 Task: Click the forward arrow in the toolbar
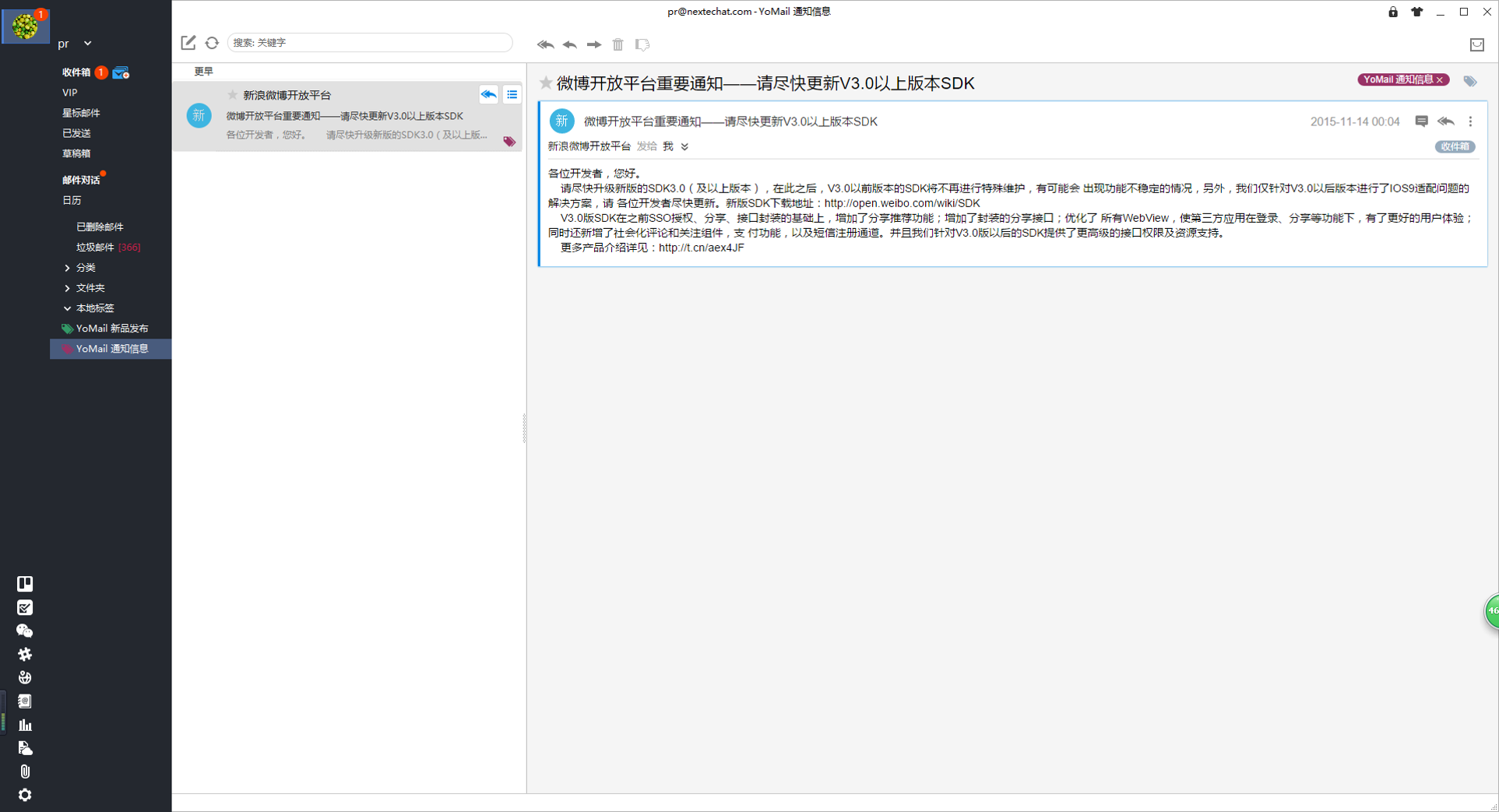pos(594,44)
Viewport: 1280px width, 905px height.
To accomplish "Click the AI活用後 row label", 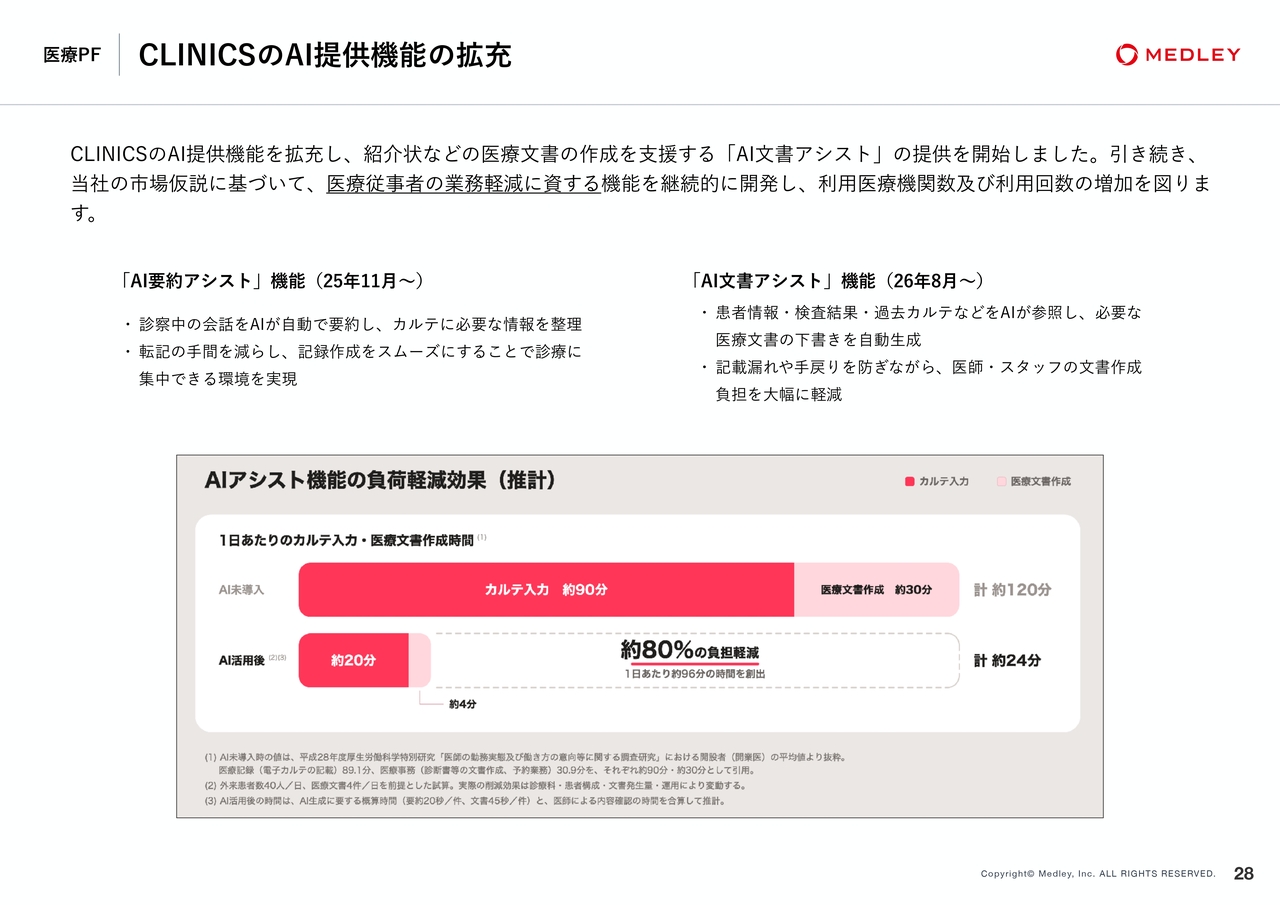I will pyautogui.click(x=242, y=660).
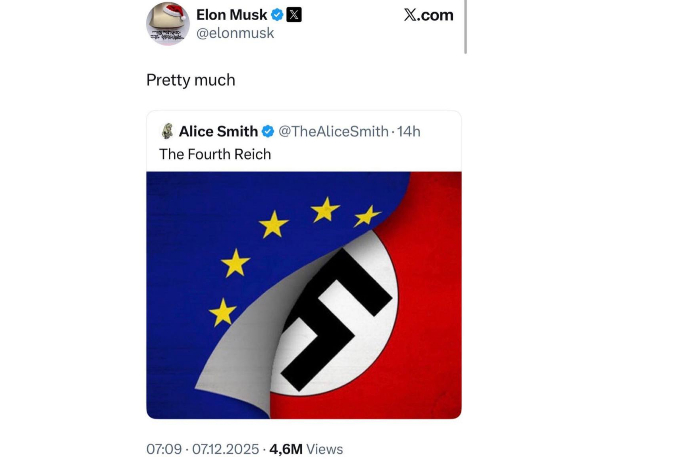
Task: Click the "The Fourth Reich" quoted text
Action: pos(215,154)
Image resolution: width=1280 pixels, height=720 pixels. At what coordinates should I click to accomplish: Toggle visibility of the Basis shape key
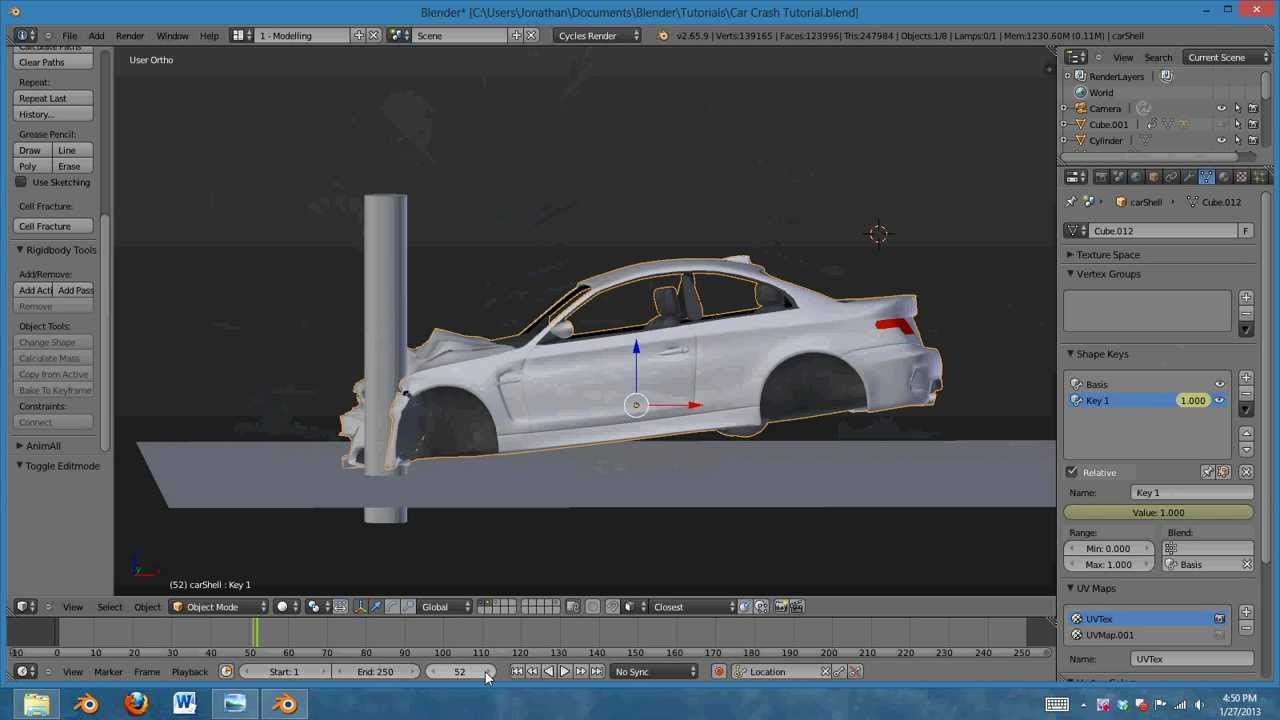pyautogui.click(x=1219, y=384)
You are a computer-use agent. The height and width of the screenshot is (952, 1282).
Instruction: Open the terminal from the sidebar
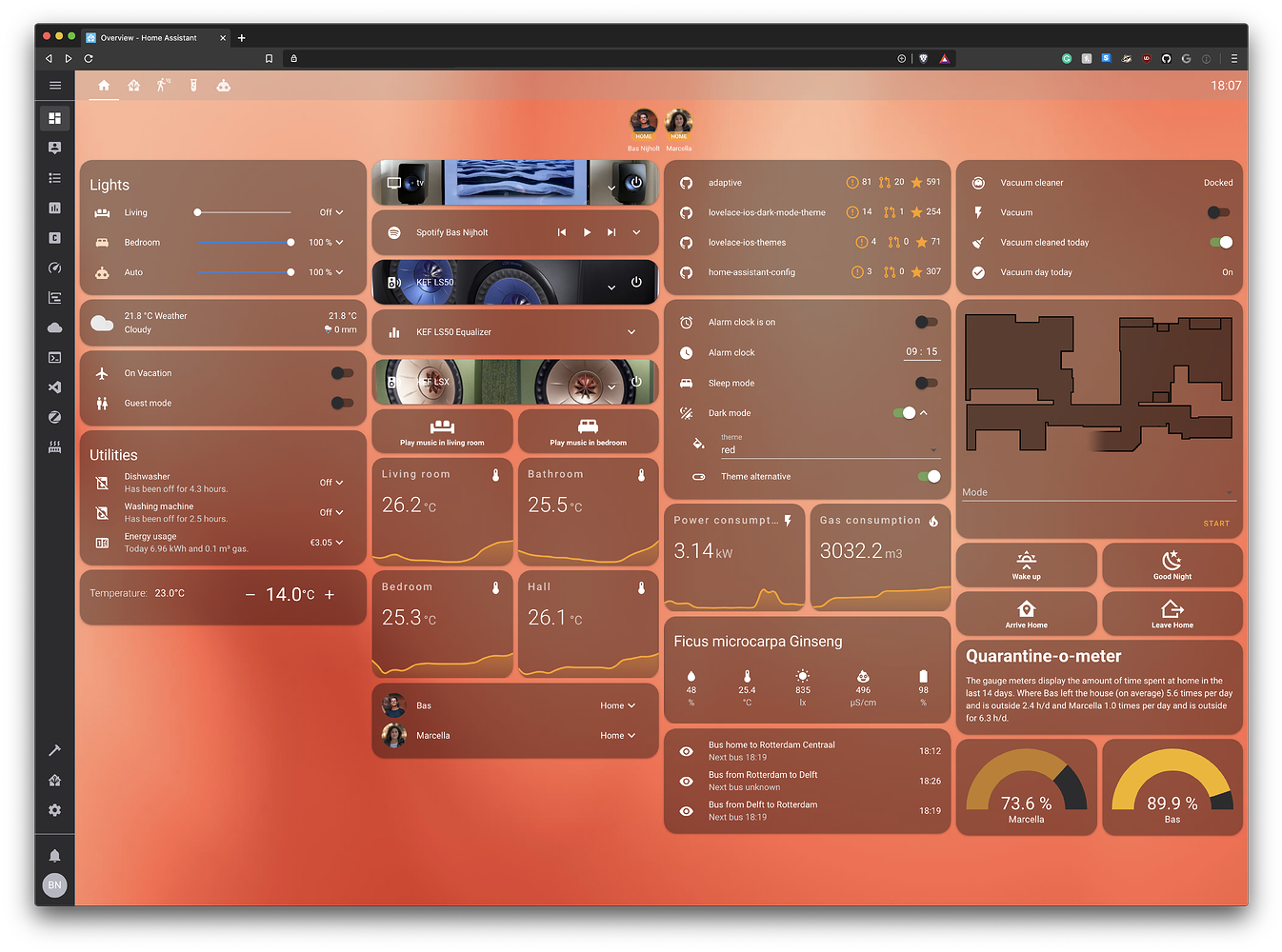click(54, 357)
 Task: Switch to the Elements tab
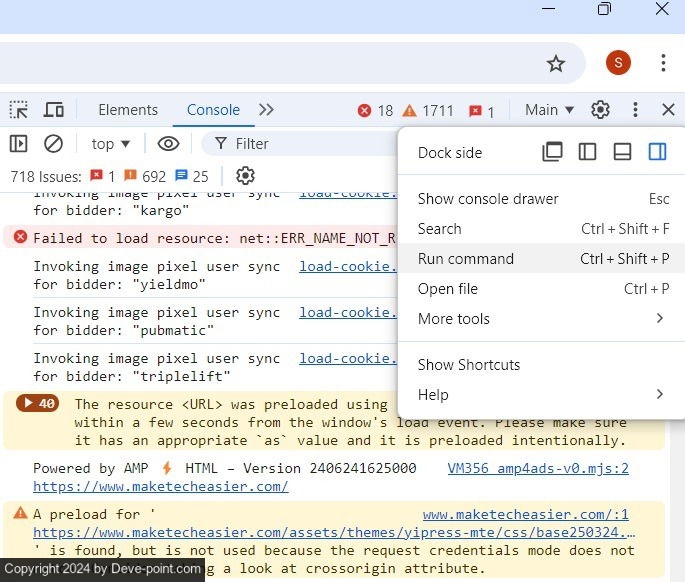pos(128,110)
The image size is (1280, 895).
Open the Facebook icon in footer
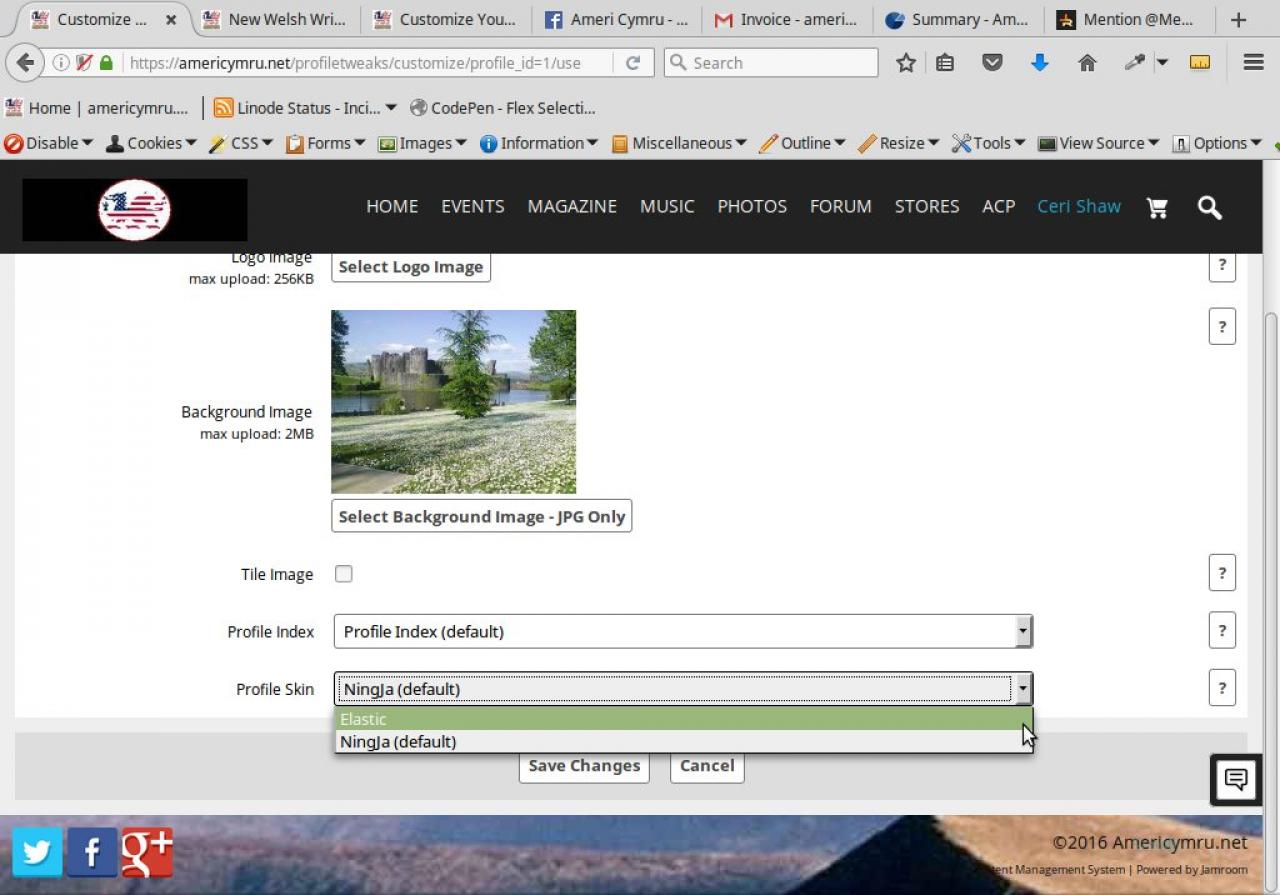point(92,852)
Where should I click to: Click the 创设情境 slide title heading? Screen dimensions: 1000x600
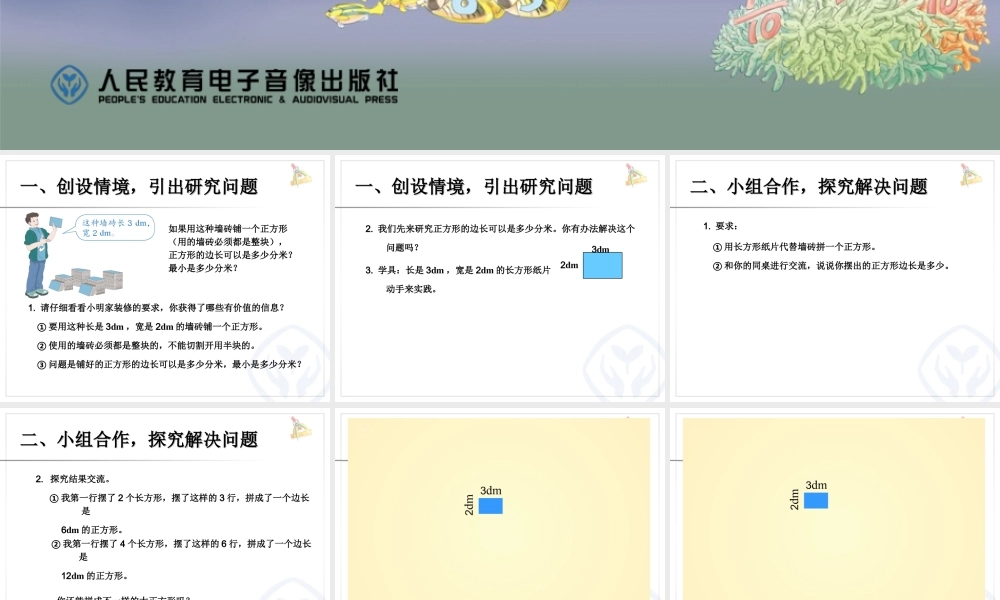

■ **What the task requires**
How many lines of the items above contain the string "width"? Reply with the number alone.

■ **Task solution**
3